PROBLEM TO WORK ON
Each line from the one with "Instruction: Click the" through the final line of the entries below must be printed exactly, and the pictures must not be.
────
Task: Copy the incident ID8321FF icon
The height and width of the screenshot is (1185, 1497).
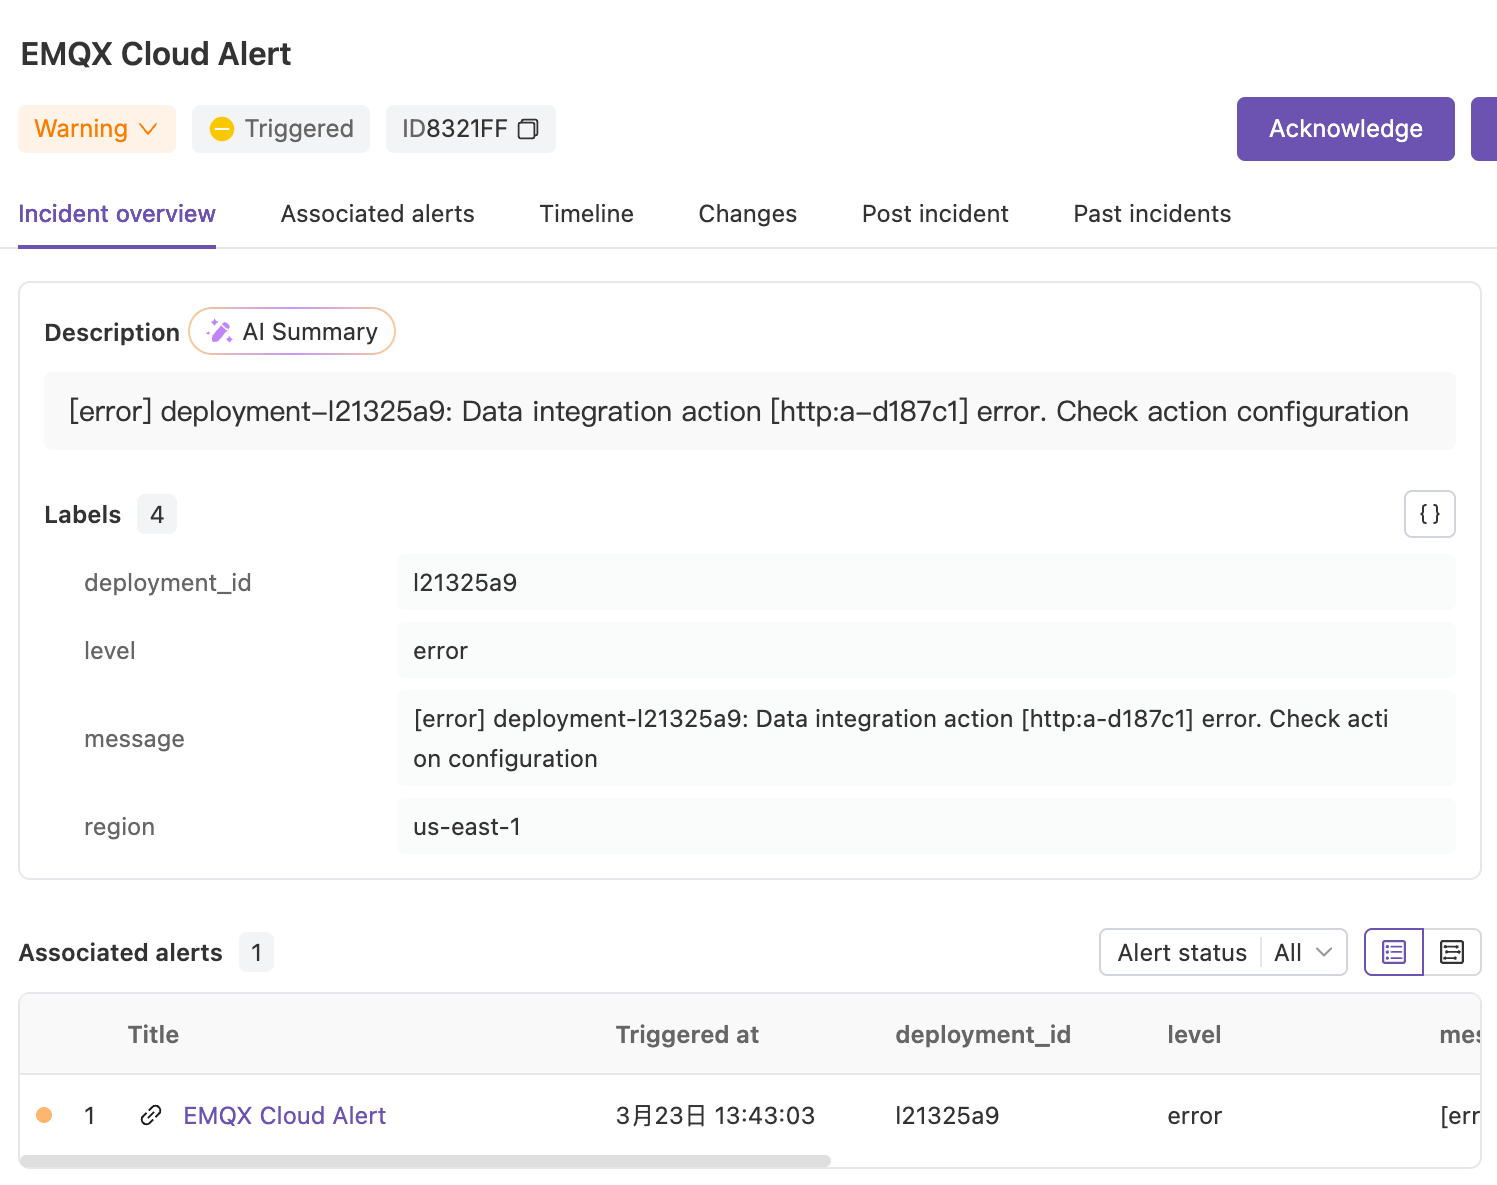Action: (528, 129)
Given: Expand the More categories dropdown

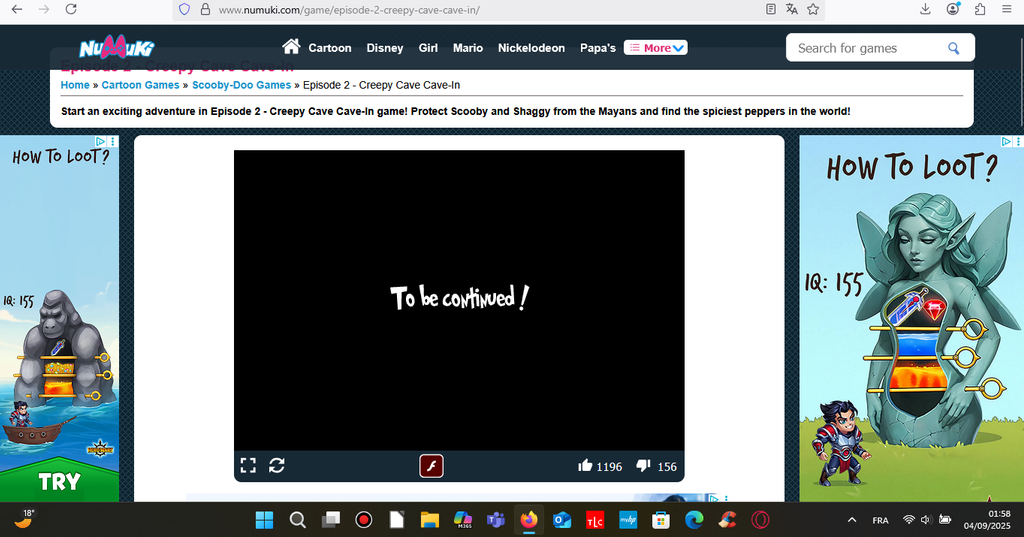Looking at the screenshot, I should [656, 48].
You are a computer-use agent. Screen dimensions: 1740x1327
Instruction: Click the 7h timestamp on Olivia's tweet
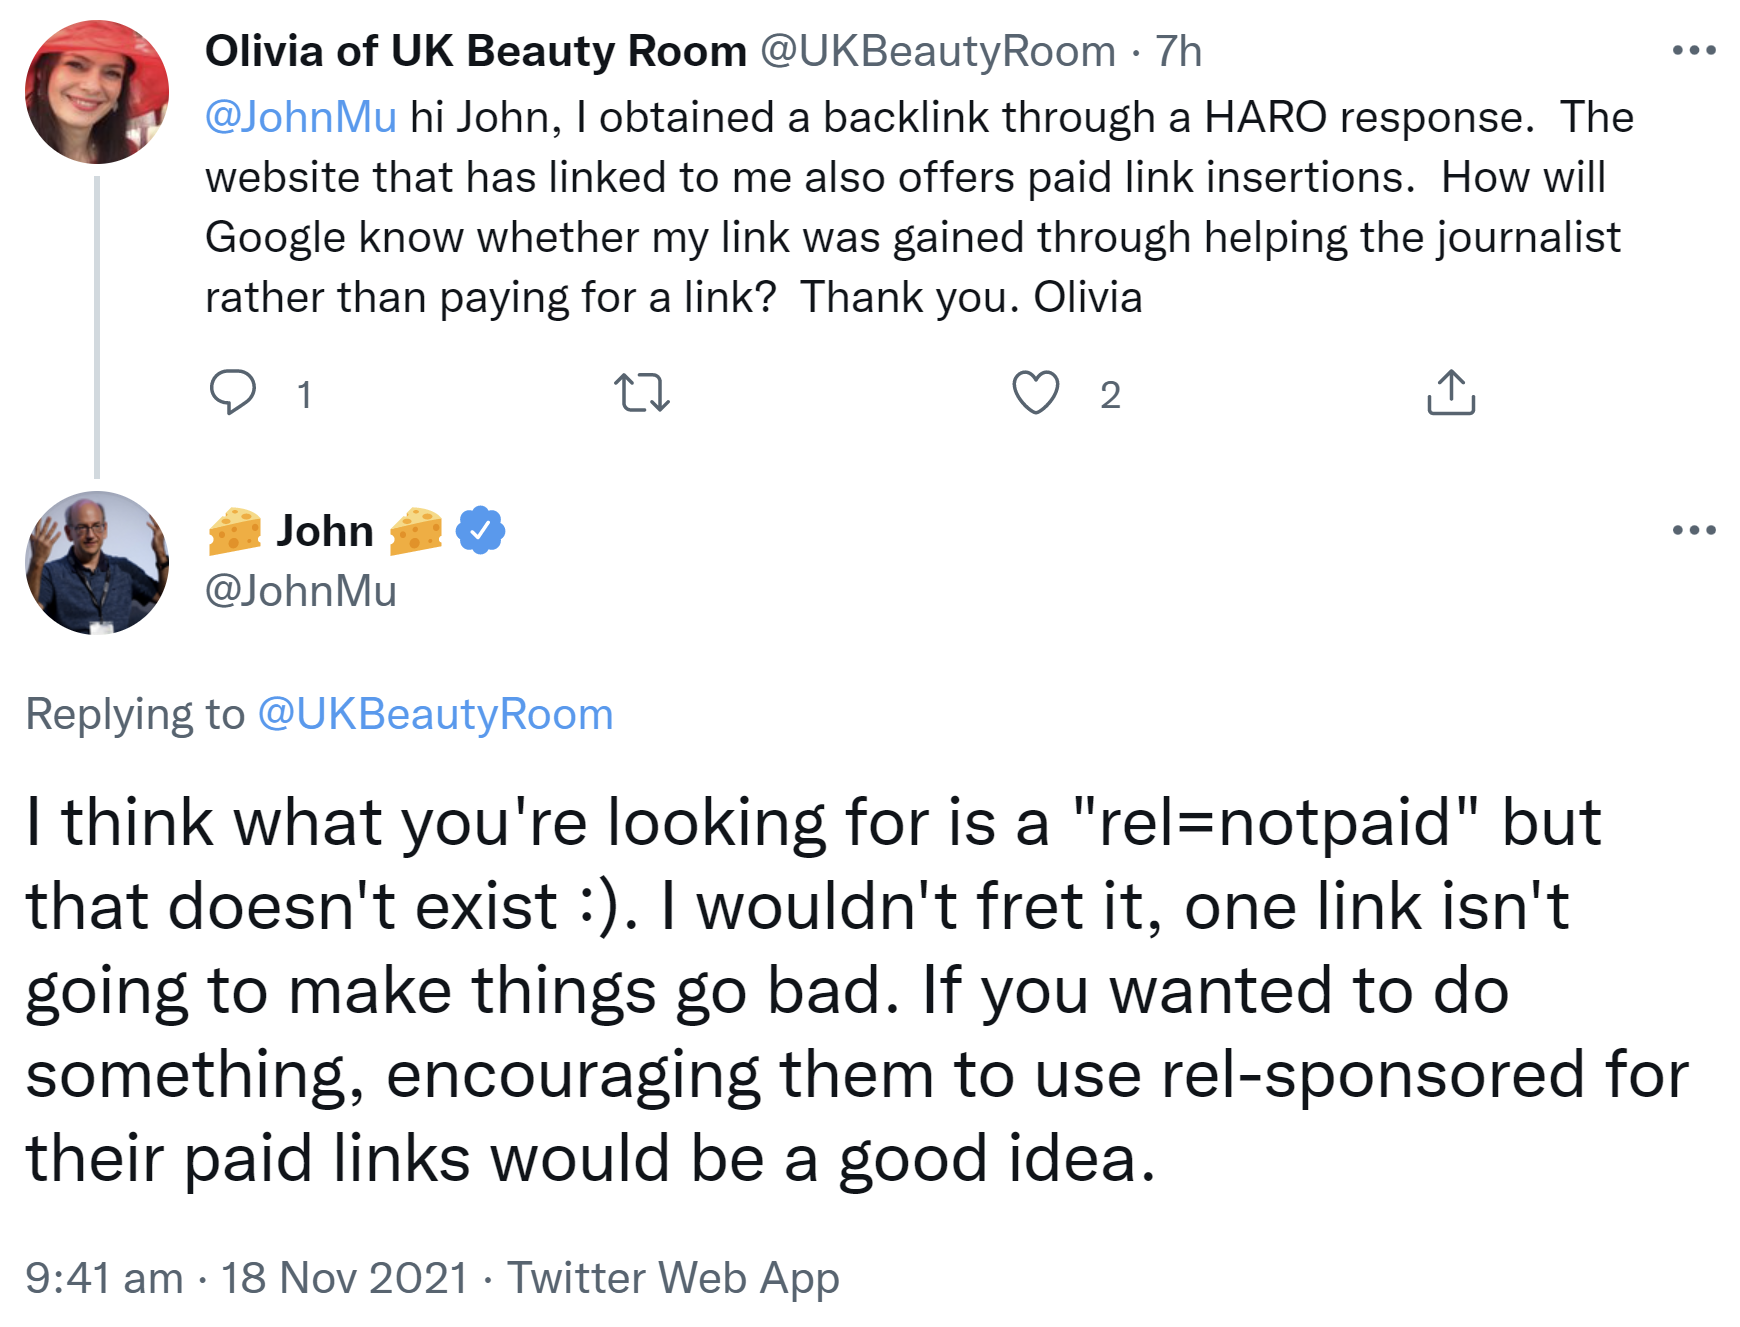point(1178,51)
────
EXERCISE SOLUTION
Instruction: Click the 7h timestamp on Olivia's tweet
point(1178,51)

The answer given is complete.